● Problem statement: Using the data below, copy out all lines with the word "agent".

● Source data:
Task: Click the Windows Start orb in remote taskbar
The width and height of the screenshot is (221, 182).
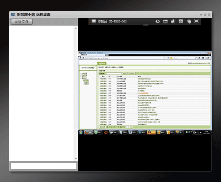Action: 81,132
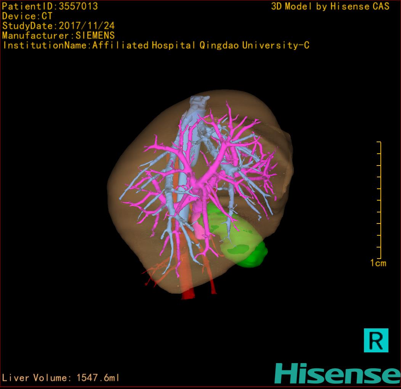
Task: Click the PatientID text line
Action: (50, 6)
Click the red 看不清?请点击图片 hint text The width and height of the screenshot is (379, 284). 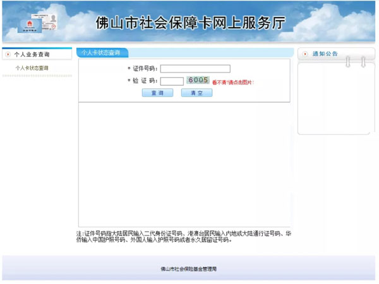click(232, 82)
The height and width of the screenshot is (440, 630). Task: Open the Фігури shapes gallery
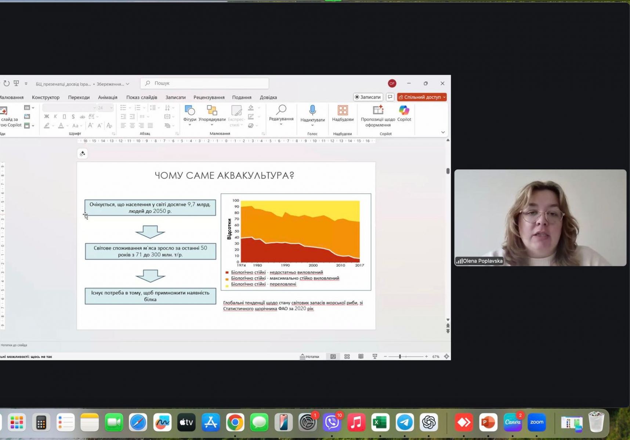(x=189, y=114)
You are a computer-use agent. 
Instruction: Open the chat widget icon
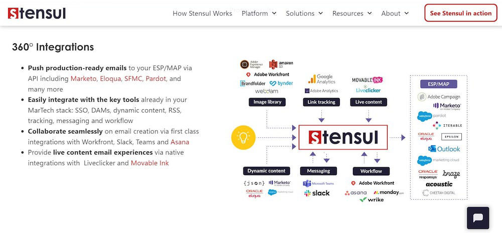click(x=478, y=218)
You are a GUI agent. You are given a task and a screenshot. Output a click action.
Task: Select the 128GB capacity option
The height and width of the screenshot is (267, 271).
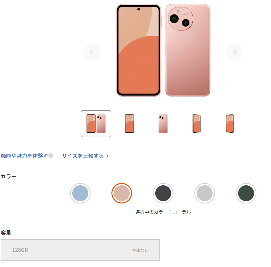pos(80,250)
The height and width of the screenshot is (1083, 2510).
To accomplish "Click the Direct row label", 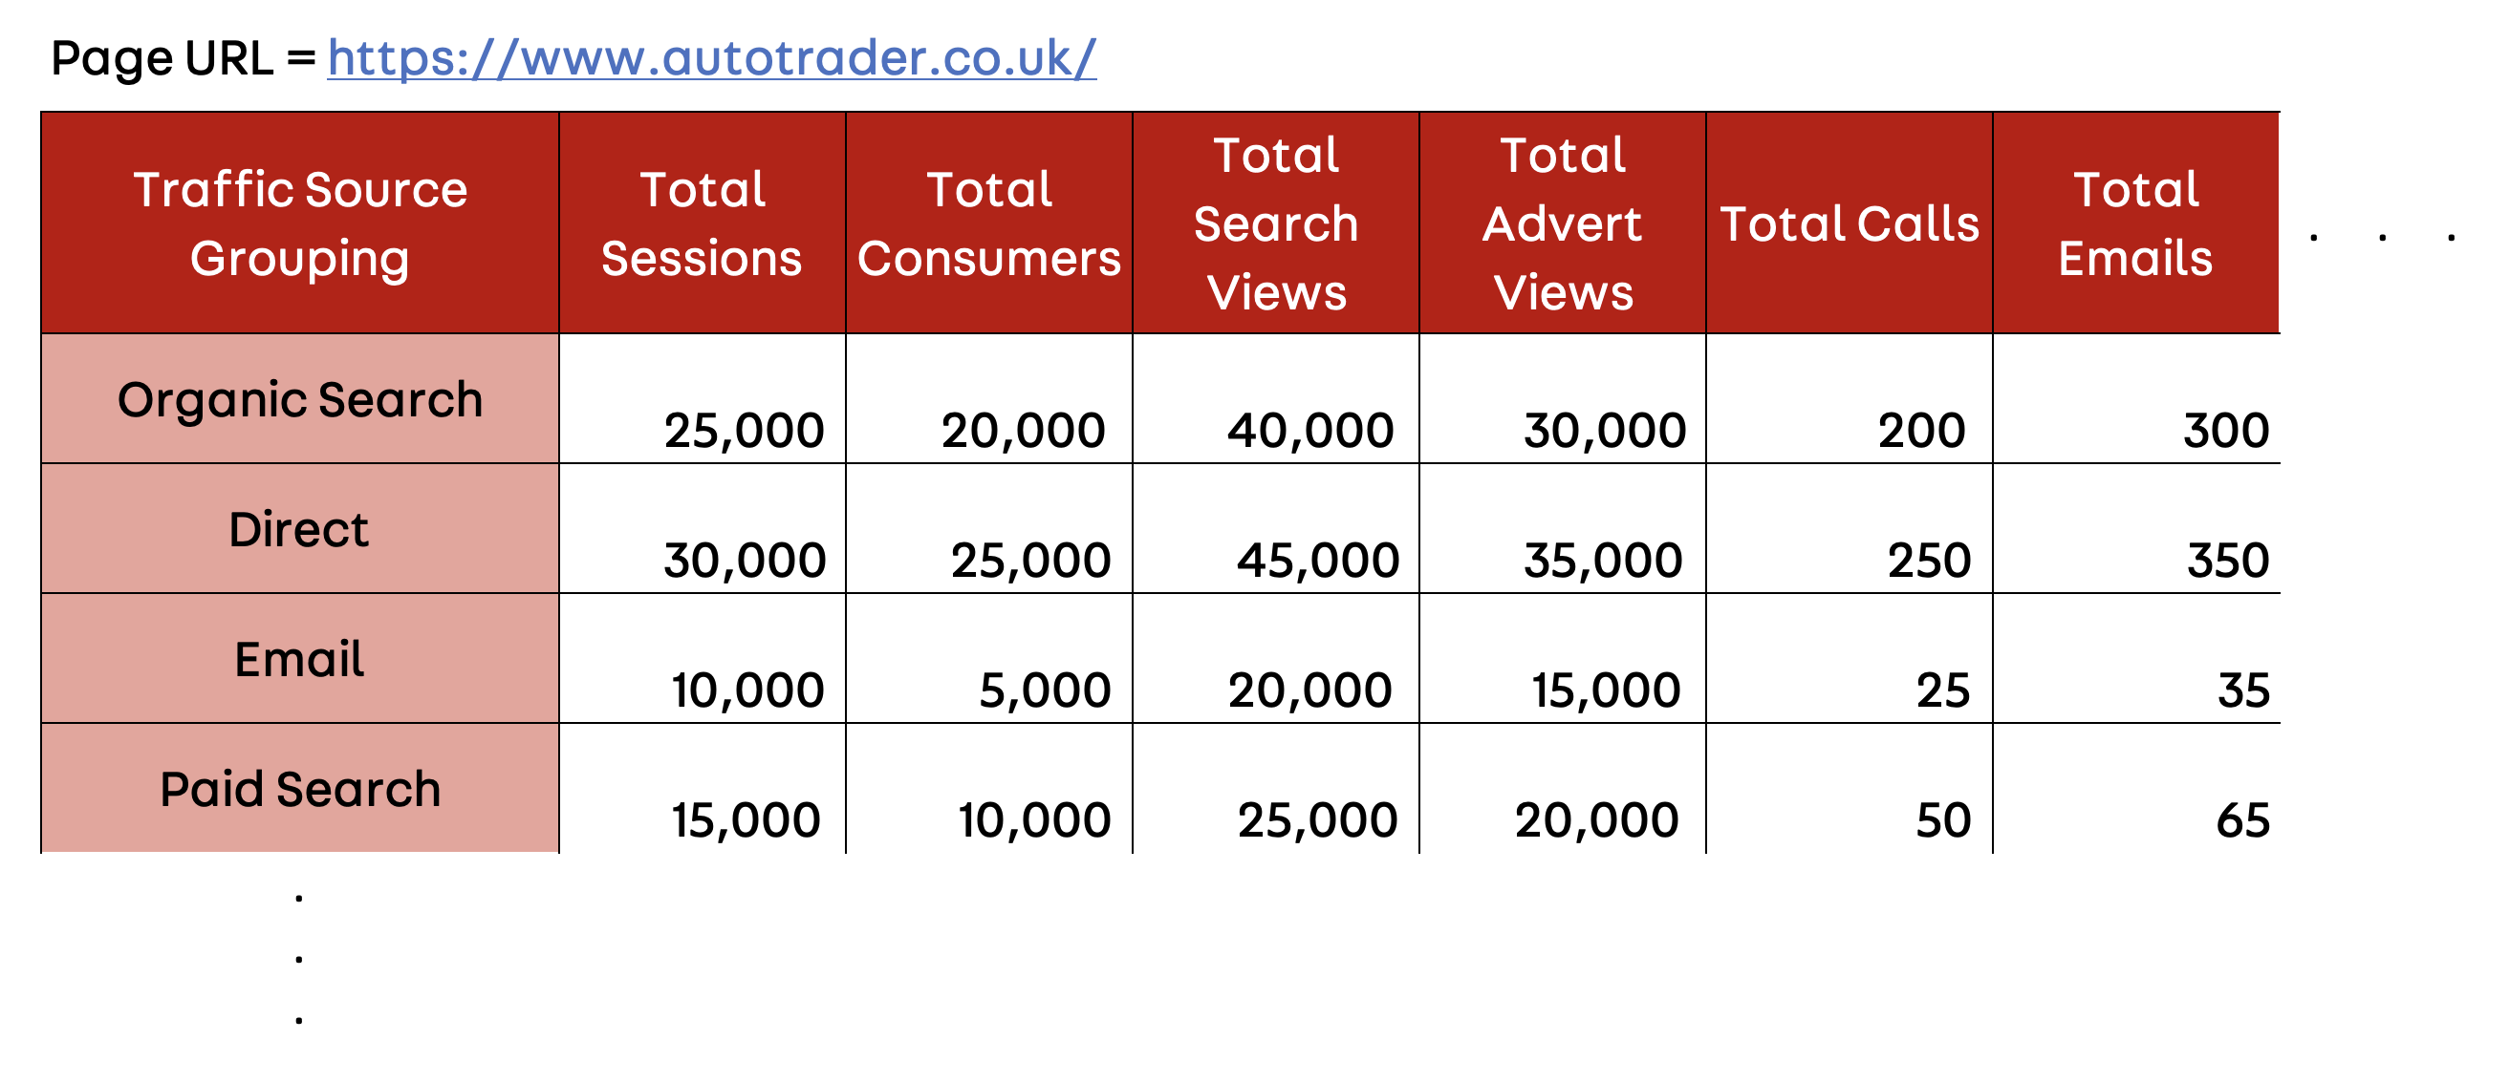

● Answer for this exercise:
You are a computer-use agent. 
You are a GUI agent. You are given a task and a screenshot. Output a click action.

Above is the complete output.